A particular feature of our work was the important prevalence of causal claims in abstracts of non-randomized studies. Causal language is a specific spin strategy for non-randomized studies. Such designs, as opposed to randomized studies, do not allow for concluding a cause-and-effect link between the assessed intervention and the observed outcome but rather, provide information only about association [8, 30, 31]. Some studies have explored the causal language in such designs. Cofield et al. [30] observed a 31 % rate of causal language in a series of 525 peer-reviewed papers on obesity and nutrition. Brown et al. [32] evidenced a 26 % to 50 % rate of studies ascribing greater inferential strength than the study design warranted. Causal claims in epidemiology are a cornerstone of the interpretation of results [33], especially for complex interventions for which randomization is difficult or impossible [11]. In 2012, journal editors of the HEART Group published an editorial review about “the importance of matching language to type of evidence” [34] and concluded with a plea to investigators and editors to “carefully select language used during reporting to match the type of study conducted.” The rating of causal inference by researchers was assessed in a study of 38 randomized clinical trials and 35 non-randomized clinical trials [35]. The results highlighted that authors “might have overstated the strength of causal inference in the abstracts of non-randomized clinical trials, but appeared to report causality appropriately in the main text.”

Our study has several limitations.
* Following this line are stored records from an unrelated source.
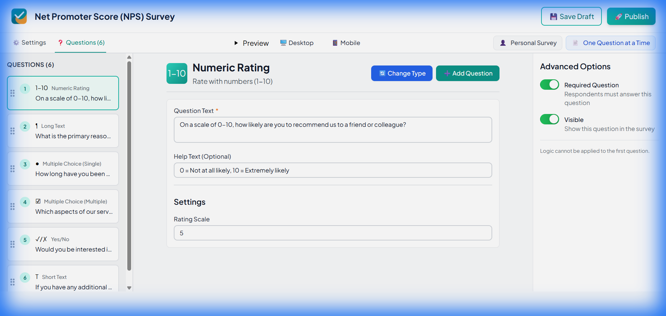
Task: Click the Add Question button
Action: 468,73
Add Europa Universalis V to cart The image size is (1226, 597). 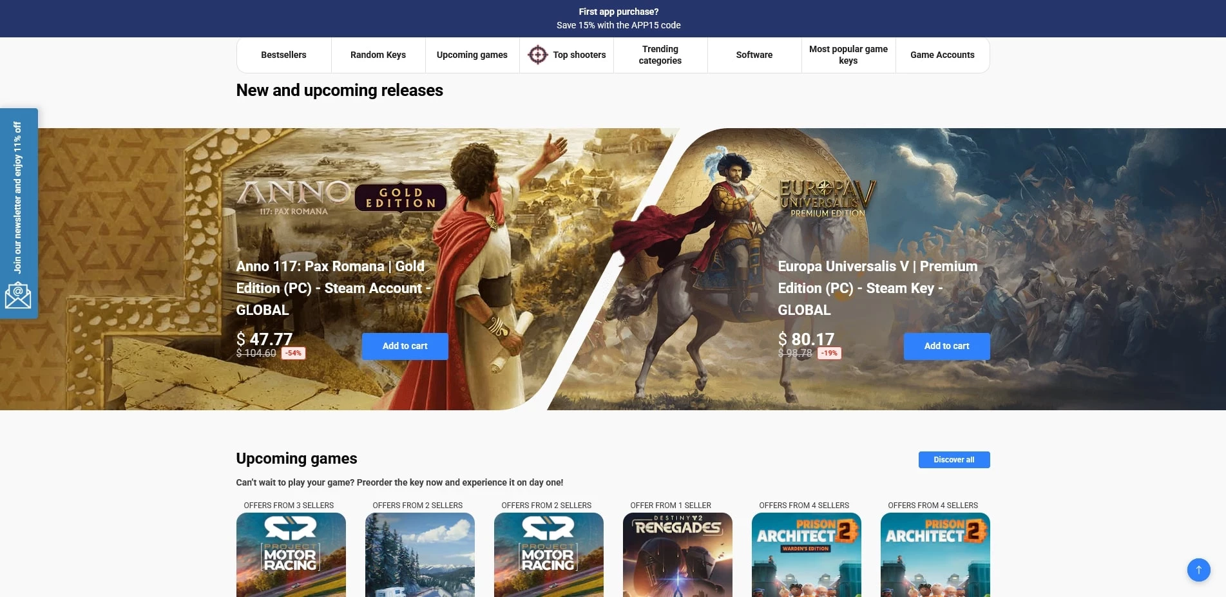point(946,346)
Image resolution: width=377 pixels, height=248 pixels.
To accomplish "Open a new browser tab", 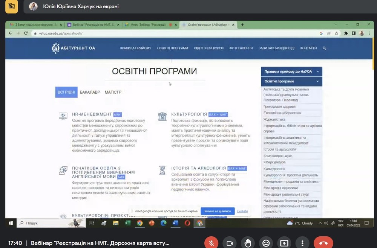I will [242, 25].
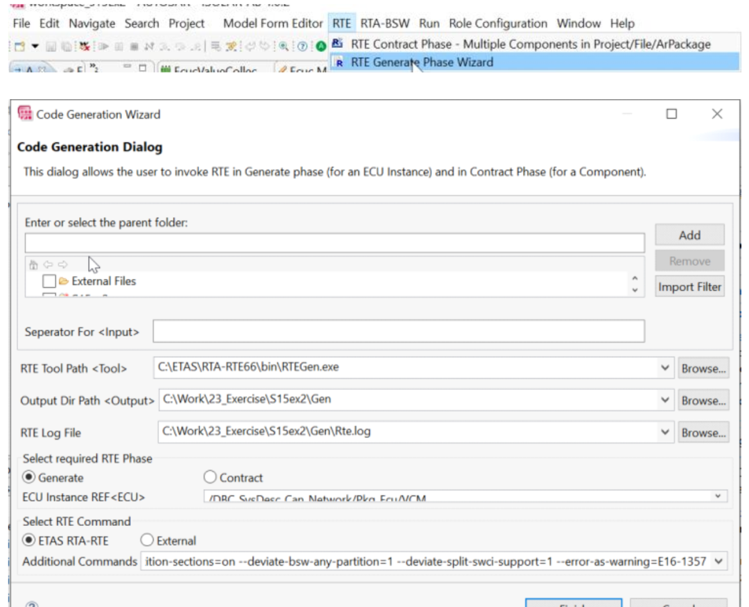Click the RTE Contract Phase menu icon

[x=338, y=44]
First, our sample is not representative of all non-randomized studies assessing therapeutic interventions indexed in PubMed. We choose the BioMed Central series of medical journals because it is an open-access and open peer-review collection involving a wide variety of medical specialties, therapeutic interventions and study designs. These journals are also strongly involved in the requirement of reporting guidelines (STROBE, CONSORT) and transparency policies (ICMJE) from authors. Consequently, we cannot extrapolate our results to other journals. Second, the assessment of spin strategies is subjective because the interpretation of the results highly depends on the context. To address this issue, 2 trained researchers independently collected the data using a standardized form, with discrepancies resolved by consensus and the involvement of a third researcher if necessary. Third, our study could not determine whether the spin strategies were conscious attempts to show the treatment as more beneficial than it actually was. We did not assess the impact of spin in abstracts of non-randomized studies on the interpretation of such studies, which can differ depending on the category of spin considered. It is important to recognize that an abstract may contain some spin item but actually be balanced overall. We attempted to take into account this issue and assessed the level of spin in the abstracts conclusions provided some elements about the importance of uncertainty and call for further research for the global tone of a conclusion.
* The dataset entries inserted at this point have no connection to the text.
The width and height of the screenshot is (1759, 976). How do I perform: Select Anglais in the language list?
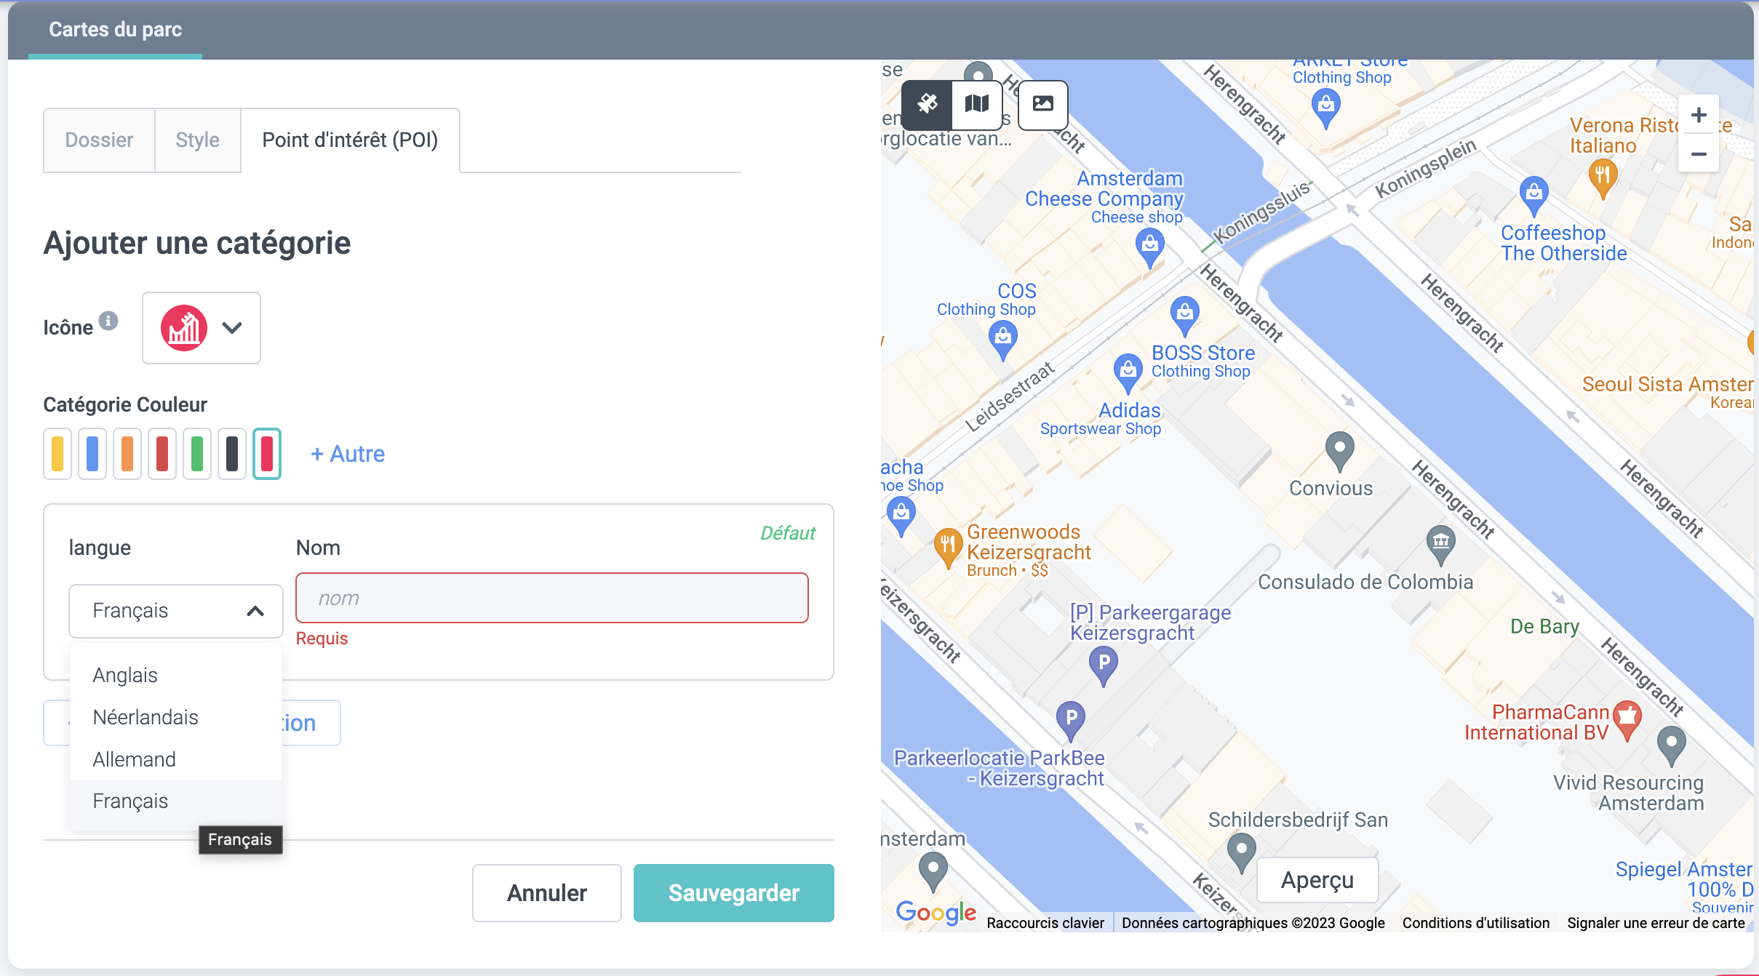125,675
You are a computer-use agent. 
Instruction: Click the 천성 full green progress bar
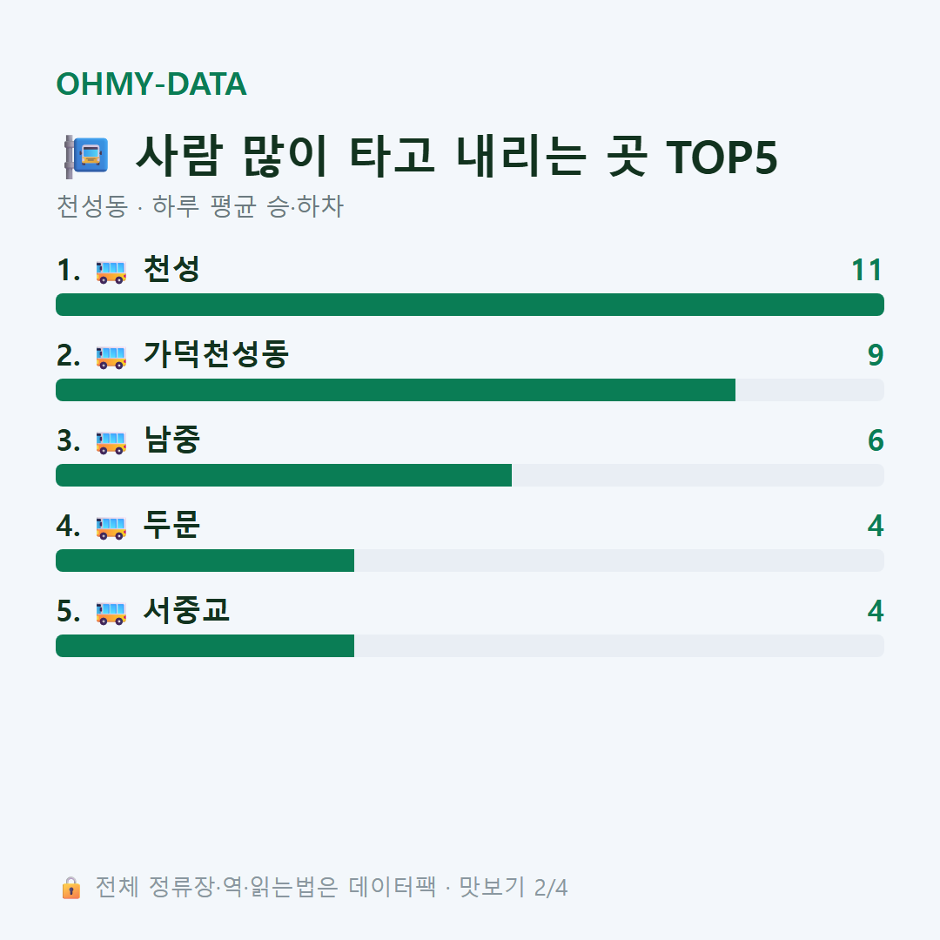470,305
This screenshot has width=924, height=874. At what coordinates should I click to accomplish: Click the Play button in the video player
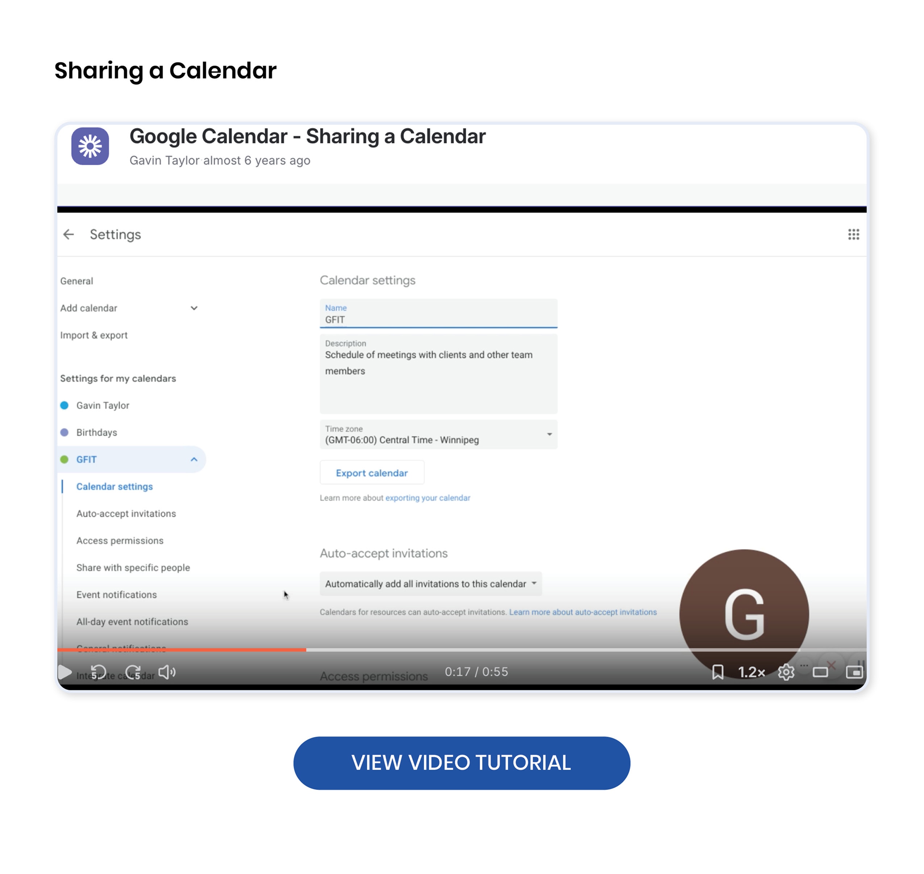click(65, 672)

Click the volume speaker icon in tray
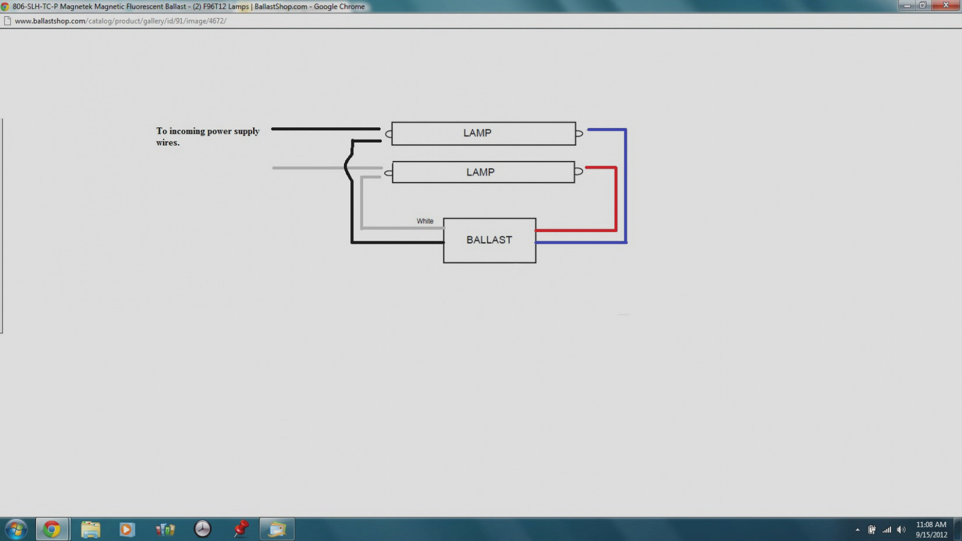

Further studies should be conducted to determine the impact of spin on the readers’ interpretation of the study results. It is possible that the presence of spin item could be counterbalanced by other element in the reporting of abstracts.

Conclusion

We found a high prevalence of spin in abstracts of reports of non-randomized studies. Misleading interpretation of results of such studies could lead to inadequate clinical practices and erroneous beliefs in the effects of therapeutic interventions. The classification we developed should facilitate efforts to reduce the prevalence of spin.